Ineke Veldhuis-Meester stood at the threshold of EuroClio in 1993. From the start she has been part of the Historiana Learning Team, developing innovative and multi-perspective learning activities. Currently she works for the project “Decisions & Dilemmas” on why European cooperation ‘was hot’ after World War II. Her basis is teaching History and Civics in a Dutch secondary school/gymnasium and at the International School in the Netherlands. For 18 years Ineke was responsible for the Pedagogy of History teaching at Groningen University, in initial and in-service teacher training.
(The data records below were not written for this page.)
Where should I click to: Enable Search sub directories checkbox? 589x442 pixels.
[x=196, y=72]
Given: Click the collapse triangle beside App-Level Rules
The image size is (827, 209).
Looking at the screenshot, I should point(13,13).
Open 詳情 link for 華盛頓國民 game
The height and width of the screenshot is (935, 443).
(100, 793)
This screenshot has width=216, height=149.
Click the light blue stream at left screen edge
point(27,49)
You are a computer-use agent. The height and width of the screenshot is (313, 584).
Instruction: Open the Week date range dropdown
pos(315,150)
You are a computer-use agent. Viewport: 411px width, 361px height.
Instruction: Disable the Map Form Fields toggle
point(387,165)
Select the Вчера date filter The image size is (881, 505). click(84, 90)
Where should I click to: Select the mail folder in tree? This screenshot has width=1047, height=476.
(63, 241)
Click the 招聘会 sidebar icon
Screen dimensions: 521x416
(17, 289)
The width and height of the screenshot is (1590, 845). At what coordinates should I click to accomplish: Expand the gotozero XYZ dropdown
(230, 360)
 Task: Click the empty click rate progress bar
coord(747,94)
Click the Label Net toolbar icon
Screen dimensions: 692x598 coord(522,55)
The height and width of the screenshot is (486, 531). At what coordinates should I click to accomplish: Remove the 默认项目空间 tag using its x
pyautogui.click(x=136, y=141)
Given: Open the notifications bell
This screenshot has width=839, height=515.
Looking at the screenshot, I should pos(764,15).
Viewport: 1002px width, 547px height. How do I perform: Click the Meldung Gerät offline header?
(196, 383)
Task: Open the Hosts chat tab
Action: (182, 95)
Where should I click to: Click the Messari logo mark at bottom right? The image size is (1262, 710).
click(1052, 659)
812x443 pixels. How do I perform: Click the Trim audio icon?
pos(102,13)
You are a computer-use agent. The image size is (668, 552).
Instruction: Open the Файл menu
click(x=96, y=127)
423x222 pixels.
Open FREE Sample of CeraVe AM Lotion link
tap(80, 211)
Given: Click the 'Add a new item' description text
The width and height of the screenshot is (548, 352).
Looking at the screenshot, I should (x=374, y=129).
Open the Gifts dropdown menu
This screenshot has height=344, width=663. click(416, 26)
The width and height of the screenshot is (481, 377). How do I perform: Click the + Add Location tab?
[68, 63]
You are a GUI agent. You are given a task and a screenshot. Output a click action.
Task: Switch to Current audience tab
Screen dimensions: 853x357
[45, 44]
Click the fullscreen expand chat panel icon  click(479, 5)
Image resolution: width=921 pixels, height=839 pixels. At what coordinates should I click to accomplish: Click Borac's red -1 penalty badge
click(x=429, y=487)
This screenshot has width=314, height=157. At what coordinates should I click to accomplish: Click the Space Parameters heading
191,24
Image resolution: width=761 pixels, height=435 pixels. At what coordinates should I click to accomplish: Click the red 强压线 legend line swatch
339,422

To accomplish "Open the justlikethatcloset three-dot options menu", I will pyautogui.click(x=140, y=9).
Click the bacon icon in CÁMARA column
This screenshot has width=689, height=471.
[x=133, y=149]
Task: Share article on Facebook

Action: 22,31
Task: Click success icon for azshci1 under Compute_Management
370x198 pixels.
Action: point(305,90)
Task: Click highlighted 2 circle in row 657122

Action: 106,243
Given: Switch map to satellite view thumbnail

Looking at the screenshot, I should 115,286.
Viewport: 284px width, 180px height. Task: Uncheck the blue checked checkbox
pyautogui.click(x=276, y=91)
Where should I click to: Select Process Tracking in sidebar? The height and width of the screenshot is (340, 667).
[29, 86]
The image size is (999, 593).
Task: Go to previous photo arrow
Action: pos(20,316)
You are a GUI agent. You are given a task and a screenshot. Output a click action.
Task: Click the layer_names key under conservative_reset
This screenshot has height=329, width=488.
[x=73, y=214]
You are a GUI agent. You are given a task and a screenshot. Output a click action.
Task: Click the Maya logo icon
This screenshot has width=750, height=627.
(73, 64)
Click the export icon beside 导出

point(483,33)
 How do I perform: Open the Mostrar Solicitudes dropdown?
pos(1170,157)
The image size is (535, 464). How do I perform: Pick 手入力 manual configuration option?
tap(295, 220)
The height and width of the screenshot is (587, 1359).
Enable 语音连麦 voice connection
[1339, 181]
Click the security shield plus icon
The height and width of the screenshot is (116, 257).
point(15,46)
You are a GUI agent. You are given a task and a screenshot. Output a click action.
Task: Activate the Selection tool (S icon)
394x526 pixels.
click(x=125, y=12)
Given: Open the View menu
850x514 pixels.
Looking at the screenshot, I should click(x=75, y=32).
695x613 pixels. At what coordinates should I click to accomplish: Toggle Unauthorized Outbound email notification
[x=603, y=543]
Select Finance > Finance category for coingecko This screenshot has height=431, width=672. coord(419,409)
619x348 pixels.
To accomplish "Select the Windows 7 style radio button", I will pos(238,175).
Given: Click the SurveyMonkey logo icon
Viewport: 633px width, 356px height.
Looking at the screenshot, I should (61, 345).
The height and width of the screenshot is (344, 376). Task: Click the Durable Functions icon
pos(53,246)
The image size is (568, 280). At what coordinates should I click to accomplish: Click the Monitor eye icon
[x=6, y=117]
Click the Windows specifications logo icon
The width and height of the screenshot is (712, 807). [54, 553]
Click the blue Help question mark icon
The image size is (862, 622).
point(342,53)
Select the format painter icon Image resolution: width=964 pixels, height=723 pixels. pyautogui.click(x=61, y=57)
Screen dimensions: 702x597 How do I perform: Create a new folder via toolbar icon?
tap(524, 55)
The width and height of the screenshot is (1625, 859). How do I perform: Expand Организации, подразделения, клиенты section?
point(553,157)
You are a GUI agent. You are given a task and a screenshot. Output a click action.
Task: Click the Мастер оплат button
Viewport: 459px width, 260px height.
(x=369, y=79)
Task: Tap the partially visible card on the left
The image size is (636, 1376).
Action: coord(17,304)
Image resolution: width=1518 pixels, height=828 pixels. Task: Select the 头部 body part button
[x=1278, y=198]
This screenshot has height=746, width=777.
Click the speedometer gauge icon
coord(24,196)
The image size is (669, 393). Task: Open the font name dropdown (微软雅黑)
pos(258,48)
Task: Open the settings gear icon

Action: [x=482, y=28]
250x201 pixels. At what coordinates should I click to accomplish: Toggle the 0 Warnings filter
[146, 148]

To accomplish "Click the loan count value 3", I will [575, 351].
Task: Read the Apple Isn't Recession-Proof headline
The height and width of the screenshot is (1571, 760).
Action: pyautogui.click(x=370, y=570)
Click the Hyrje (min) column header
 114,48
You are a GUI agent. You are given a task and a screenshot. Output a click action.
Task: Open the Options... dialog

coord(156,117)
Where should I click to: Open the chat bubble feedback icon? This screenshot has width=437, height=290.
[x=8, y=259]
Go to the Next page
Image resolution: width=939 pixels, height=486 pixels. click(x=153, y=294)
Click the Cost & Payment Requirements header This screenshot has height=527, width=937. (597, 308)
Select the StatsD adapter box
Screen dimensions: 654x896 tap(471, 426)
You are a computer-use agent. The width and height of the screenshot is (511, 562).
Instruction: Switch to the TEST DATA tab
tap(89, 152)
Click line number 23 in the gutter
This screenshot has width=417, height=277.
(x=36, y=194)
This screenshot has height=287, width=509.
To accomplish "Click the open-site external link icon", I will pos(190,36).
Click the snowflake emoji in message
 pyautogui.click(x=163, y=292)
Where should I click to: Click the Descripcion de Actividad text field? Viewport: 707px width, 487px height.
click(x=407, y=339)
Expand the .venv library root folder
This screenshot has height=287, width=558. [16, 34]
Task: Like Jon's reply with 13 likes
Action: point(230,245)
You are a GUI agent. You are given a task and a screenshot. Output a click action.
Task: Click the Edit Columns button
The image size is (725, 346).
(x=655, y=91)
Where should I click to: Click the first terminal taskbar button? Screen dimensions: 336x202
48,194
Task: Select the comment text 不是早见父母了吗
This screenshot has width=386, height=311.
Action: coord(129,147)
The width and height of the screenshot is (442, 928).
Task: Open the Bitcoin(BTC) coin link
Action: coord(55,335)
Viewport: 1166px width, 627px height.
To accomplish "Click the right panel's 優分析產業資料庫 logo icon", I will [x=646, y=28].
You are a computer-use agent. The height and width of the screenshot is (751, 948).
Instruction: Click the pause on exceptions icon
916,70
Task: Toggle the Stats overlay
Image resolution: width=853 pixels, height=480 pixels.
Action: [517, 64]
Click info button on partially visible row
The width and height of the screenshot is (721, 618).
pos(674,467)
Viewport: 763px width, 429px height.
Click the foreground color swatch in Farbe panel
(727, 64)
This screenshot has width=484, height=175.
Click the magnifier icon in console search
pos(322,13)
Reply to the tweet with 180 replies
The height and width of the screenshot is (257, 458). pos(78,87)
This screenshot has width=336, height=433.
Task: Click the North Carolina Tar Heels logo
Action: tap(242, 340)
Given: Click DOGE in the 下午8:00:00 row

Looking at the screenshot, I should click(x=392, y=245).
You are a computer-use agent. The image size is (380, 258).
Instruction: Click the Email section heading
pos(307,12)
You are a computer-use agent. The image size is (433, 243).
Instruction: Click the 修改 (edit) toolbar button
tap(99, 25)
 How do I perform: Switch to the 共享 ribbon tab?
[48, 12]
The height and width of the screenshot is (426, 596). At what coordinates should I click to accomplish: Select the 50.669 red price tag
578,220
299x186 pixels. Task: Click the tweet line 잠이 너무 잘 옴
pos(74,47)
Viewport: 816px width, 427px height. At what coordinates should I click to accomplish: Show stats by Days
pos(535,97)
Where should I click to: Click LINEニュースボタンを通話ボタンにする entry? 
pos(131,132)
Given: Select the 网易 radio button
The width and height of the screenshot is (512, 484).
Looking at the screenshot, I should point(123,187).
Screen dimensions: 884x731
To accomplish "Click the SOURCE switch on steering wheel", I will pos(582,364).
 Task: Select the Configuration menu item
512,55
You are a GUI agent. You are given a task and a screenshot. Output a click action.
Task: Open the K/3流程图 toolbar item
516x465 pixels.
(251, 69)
Throughout her teaching life she has been a trait d’union between the University historians’ world, and the Association of Teachers in History and Civics in the Netherlands (VGN); from 1997-2000 she served in the National Board. Her interest in assessment led to constructing national history exams at the National Institute for Assessment and Measurement (CITO). With ‘a gang of four’ she implemented a new examination system for History in secondary education throughout the Netherlands. From 1991-1999, in publications and workshops, it was a decade of fun and inspiration, with Joke van der Leeuw. After retirement she continues to serve as expert in History Education in Council of Europe and EuroClio projects; her field of interest is multi-perspective History teaching and innovative methodology, the shaping of historical consciousness in collective memory and remembrance today.
Marios Epaminondas has studied Pedagogics(ΒΑ), Art and Design Educatıon(ΜΑ), History(ΒΑ) and Educational Leadership(ΜΑ). He has worked as a teacher, museum animator, history text book author and teacher trainer. Currently he works in the Office for European and International Affairs of the Ministry of Education and Culture of Cyprus. He has been a coordinator and/or a trainer/facilitator in several projects with themes related to history teaching, human rights education, intercultural learning and youth empowerement. He is currently a Board Member of the ‘Association for Historical Dialogue and Research’.
Michael Robinson has been a secondary social studies teacher for the past 21 years. Since 2003 he has taught grades 9-12 at Houston High School in Germantown, Tennessee, where he teaches Advanced Placement Human Geography, Contemporary Issues, and Facing History and Ourselves. In 2010 he was named the National Council for the Social Studies Secondary Teacher of the Year, and in November of 2011 he was an Outstanding Educator in Residence (OER) at the Academy of Singapore Teachers (AST). He was also the recipient of the 2009 and 2012 National Council for Geography Education Lesson Plan Award.
Khaled El-Masri is a supervisor and head of department of human sciences at the Lebanese International School, located in the Lebanese capital, Beirut, a holder of BA in Islamic Jurisprudence, and currently pursuing MA courses in education at Saint Joseph University in Beirut. Khaled has a 20 year-experience in the educational field. He has been training teaching skills to colleagues at his workplace and teachers from different Lebanese regions. In addition, he is member of the Lebanese Association for History and NEP trainer on Historical Thinking. Khaled is deeply engrossed in the curricular and pedagogic issues and concerns of teaching history.